When you have a good hammer, all problems are nails.

Let’s say you have a Hugo website (this), which was hosted by the generous people at Netlify.

Spoiler: they make money, somehow. And charging of egress traffic is probably the biggest share of income.

Then someone find out that there is no spending limit, and that due to some crappy legal terms (which I am not even sure they are so legal) they can charge you big money in case your website get DDoS.

Others came out with good solutions where to move our tiny websites.

And here is my complex solution: Hugo in a Docker container in a Dokku environment in a small VPS somewhere in Oracle cloud.

Yes, yes… Oracle. Usually the “bad guy”. But so far, it works…

Ingredients

  • A Hugo website as a git repository
  • A Docker host, or a Dokku instance (which automates many steps)

How to

Hugo website are compiled to static HTML, and then they can be served by any web server, without any fancy server-side processing. This boils down to a simple hugo command call. That’s it. Doing this as a Dockerfile step would generate a Docker container with the website static content. Done.

FROM nginx:1.25-alpine
RUN apk add --update hugo git bash sed
WORKDIR /usr/share/nginx/html
RUN rm -rf *
COPY . .
RUN hugo 

We can do better

While the above works, it’s often a good practice to separate the “build” from the “serve” Docker images. This could be done as a 2-steps, where a first container build the website, and the second just serve it.

# Build
FROM alpine:latest AS build
RUN apk add --update hugo git bash sed
WORKDIR /workspace
COPY . .
RUN hugo 

# Serve
FROM nginx:1.25-alpine
WORKDIR /usr/share/nginx/html
COPY --from=build /workspace/public .
# Expose port 80
EXPOSE 80/tcp

And what about redirects? And error pages?

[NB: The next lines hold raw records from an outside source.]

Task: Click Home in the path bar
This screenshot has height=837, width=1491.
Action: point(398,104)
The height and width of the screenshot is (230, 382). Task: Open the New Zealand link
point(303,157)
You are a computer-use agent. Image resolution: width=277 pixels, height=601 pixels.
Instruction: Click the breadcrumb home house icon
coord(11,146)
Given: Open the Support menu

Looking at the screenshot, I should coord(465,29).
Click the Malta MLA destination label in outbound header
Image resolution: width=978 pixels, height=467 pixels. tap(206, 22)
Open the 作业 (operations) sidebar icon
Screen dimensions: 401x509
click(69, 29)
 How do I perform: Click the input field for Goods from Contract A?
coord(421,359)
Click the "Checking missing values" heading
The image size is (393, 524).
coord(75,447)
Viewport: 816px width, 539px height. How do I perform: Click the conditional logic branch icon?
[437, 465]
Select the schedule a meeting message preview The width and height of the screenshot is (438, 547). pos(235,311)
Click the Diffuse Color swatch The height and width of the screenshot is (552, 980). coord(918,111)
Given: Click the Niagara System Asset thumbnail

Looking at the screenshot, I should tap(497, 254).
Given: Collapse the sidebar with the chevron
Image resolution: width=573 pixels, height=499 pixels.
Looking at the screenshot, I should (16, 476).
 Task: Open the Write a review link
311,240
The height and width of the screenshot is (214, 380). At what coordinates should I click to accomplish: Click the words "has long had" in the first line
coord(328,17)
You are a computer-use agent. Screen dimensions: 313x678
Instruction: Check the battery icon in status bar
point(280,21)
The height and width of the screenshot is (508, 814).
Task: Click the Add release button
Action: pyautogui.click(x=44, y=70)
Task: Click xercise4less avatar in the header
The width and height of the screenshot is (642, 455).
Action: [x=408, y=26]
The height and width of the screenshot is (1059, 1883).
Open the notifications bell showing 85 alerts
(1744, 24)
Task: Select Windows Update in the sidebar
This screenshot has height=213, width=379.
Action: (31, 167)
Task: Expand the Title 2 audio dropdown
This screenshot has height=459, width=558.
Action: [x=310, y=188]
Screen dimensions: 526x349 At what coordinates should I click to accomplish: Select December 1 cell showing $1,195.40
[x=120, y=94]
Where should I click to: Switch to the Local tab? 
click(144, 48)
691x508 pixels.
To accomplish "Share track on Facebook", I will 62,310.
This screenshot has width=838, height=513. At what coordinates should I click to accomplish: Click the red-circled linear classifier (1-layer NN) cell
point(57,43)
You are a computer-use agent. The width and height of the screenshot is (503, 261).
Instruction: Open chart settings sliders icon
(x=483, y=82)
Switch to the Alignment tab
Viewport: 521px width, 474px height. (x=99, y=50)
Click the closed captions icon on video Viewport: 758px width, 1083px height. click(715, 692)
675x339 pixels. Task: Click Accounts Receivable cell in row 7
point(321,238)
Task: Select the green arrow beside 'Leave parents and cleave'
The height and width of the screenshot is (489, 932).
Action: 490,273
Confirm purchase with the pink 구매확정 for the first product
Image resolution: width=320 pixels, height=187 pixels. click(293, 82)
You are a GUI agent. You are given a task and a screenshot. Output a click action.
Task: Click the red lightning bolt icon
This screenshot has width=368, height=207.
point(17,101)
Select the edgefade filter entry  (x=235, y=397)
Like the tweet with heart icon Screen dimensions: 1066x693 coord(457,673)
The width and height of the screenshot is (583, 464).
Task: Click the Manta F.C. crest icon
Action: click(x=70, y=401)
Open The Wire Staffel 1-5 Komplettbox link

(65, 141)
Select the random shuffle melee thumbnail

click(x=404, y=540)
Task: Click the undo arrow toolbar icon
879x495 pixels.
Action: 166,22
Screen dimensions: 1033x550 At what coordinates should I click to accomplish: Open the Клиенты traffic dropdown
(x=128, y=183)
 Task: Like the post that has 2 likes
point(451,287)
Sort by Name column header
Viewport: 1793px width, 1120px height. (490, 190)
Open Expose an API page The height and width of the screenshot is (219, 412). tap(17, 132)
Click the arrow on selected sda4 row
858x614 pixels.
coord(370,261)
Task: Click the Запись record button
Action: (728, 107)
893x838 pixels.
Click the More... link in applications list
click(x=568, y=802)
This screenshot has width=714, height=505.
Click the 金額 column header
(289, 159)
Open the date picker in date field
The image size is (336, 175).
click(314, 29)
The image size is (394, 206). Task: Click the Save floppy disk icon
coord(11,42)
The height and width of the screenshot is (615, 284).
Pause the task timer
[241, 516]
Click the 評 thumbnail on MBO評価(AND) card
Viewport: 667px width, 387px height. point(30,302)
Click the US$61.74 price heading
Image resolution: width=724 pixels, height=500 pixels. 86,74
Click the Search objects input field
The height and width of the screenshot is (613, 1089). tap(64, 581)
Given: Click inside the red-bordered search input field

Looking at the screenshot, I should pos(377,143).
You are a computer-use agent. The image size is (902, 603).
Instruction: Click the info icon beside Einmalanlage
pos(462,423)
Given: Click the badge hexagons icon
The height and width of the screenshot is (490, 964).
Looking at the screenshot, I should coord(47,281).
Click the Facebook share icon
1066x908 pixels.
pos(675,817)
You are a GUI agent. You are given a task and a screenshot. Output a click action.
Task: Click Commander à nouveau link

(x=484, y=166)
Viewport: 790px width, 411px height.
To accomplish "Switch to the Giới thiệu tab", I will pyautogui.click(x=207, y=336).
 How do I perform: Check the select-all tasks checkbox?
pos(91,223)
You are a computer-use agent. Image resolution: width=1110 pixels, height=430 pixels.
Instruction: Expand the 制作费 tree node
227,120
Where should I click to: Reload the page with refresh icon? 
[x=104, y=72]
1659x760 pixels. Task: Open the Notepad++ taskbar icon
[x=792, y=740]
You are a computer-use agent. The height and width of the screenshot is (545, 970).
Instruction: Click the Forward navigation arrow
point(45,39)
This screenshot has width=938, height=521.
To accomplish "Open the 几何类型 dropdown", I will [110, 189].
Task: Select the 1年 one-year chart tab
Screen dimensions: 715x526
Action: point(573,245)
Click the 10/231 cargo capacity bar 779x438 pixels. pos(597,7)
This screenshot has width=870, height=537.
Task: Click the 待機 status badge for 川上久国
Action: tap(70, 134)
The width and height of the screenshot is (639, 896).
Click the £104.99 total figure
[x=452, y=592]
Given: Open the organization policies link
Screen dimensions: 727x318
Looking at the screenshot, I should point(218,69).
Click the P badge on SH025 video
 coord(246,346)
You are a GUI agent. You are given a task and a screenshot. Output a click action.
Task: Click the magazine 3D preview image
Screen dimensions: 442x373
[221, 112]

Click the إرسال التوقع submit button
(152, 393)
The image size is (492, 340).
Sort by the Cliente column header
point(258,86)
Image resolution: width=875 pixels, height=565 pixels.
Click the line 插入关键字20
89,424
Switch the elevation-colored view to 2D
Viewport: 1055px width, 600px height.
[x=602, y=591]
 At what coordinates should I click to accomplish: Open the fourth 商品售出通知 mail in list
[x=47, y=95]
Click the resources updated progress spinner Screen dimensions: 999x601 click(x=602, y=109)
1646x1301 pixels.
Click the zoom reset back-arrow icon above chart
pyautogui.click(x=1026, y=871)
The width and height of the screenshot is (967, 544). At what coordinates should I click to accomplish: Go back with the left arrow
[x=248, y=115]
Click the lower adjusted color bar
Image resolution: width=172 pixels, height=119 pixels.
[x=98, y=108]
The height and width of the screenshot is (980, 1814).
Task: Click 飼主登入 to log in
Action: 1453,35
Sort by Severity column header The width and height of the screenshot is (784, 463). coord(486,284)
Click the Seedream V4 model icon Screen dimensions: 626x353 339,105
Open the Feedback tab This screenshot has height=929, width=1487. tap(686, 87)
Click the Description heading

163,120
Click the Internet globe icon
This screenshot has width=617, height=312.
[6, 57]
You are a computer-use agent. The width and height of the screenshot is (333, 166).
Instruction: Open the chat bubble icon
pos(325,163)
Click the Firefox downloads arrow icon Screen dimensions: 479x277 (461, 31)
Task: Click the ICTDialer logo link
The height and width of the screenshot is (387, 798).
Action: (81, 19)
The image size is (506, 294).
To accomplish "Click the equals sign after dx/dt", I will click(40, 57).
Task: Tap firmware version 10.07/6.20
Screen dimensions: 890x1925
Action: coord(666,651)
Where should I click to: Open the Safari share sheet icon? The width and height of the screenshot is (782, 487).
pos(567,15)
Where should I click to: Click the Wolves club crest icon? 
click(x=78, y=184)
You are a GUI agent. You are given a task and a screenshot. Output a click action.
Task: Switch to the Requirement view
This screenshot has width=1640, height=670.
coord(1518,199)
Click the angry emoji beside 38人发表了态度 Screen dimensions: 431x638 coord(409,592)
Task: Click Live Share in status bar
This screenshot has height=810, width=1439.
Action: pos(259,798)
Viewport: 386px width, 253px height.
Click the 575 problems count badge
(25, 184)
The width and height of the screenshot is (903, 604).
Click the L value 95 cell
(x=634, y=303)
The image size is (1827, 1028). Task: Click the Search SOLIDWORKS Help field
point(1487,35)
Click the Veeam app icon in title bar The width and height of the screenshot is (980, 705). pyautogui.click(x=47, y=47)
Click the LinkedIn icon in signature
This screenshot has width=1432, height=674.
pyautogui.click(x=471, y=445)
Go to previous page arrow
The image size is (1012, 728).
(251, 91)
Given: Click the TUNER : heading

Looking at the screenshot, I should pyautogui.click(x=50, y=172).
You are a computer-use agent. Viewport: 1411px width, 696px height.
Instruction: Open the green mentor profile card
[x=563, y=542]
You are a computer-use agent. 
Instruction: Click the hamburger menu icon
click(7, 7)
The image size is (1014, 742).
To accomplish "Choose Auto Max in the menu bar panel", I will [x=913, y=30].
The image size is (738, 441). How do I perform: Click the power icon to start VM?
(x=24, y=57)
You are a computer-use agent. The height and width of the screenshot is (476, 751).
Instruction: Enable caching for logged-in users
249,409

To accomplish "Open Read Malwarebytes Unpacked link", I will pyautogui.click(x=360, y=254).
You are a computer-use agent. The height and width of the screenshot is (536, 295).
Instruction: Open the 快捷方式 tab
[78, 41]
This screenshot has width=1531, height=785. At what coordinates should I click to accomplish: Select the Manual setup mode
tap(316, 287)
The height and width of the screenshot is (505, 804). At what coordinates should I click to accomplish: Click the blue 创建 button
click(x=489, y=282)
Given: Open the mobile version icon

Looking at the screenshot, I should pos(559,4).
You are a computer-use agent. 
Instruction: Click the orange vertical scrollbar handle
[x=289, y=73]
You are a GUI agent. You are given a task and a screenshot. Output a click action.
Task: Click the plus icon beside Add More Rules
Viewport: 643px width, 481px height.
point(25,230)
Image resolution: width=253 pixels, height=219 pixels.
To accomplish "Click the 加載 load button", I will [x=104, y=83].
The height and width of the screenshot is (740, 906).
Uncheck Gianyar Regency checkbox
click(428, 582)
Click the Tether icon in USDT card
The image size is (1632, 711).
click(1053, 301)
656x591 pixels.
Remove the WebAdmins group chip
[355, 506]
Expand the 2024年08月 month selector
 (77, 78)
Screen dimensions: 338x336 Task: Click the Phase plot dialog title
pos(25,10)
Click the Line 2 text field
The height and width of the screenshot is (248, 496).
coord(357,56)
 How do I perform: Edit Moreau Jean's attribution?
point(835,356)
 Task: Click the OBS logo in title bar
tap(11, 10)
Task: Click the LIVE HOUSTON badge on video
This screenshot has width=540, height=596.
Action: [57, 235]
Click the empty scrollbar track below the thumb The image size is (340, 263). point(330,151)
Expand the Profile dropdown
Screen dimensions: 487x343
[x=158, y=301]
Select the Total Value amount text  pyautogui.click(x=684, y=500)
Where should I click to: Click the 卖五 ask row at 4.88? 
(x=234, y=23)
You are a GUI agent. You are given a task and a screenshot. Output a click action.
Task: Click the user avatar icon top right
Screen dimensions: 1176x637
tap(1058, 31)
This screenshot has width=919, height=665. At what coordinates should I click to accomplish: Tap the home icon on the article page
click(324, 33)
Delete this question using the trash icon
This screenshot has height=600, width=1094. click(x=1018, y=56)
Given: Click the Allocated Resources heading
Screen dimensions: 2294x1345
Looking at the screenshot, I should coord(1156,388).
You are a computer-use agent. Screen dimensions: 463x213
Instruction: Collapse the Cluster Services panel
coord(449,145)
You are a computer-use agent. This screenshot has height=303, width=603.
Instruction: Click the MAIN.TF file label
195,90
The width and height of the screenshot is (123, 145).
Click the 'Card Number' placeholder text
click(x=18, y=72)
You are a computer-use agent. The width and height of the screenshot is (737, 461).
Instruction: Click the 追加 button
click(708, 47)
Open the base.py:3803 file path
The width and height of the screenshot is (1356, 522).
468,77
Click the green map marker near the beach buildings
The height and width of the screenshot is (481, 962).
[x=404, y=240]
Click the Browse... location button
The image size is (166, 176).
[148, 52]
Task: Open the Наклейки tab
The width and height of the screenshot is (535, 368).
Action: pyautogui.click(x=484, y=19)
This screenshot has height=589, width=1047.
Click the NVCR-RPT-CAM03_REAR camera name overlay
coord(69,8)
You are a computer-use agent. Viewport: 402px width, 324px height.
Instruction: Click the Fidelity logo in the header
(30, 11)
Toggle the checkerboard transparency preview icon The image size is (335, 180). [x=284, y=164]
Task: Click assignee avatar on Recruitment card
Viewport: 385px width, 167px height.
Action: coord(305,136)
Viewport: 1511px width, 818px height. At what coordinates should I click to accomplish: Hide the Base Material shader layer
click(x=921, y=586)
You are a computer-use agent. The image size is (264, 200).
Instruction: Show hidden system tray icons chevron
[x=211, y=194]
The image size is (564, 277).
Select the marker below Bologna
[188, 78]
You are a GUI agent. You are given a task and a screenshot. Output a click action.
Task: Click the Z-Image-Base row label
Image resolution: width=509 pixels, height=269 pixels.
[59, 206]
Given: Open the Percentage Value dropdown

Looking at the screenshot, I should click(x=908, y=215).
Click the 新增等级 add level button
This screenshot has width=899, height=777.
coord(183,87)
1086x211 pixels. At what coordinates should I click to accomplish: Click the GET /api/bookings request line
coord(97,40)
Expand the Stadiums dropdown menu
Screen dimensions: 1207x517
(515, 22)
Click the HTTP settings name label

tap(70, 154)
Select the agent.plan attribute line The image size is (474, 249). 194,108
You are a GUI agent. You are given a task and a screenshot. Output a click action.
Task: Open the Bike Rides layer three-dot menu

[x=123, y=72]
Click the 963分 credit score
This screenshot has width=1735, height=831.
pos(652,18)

Netlify provides an easy way to declare redirects, that are specified as a _redirects in the root directory. We can ask nginx to do the redirects, and it requires a little regex gymnastic.

Here there is a script that convert a _redirects file into a nginx configuration. If you provide a 404.html and a 50x.html files it would also customize the error pages.

Here the Dockerfile that calls the above and generate the correct nginx configuration during the building phase.

This Dockerfile could easily be changed for other sites generators, just adjust the build command.

On Dokku

For using this with Dokku, just place the files above (Dockerfile, generate_nginx_conf.sh, and _redirects) in the root of your repository. Enable Dockerfile buildpack: dokku builder-dockerfile:set fancywebsite dockerfile-path Dockerfile, and push your repository. This should invoke the server-side build of the container.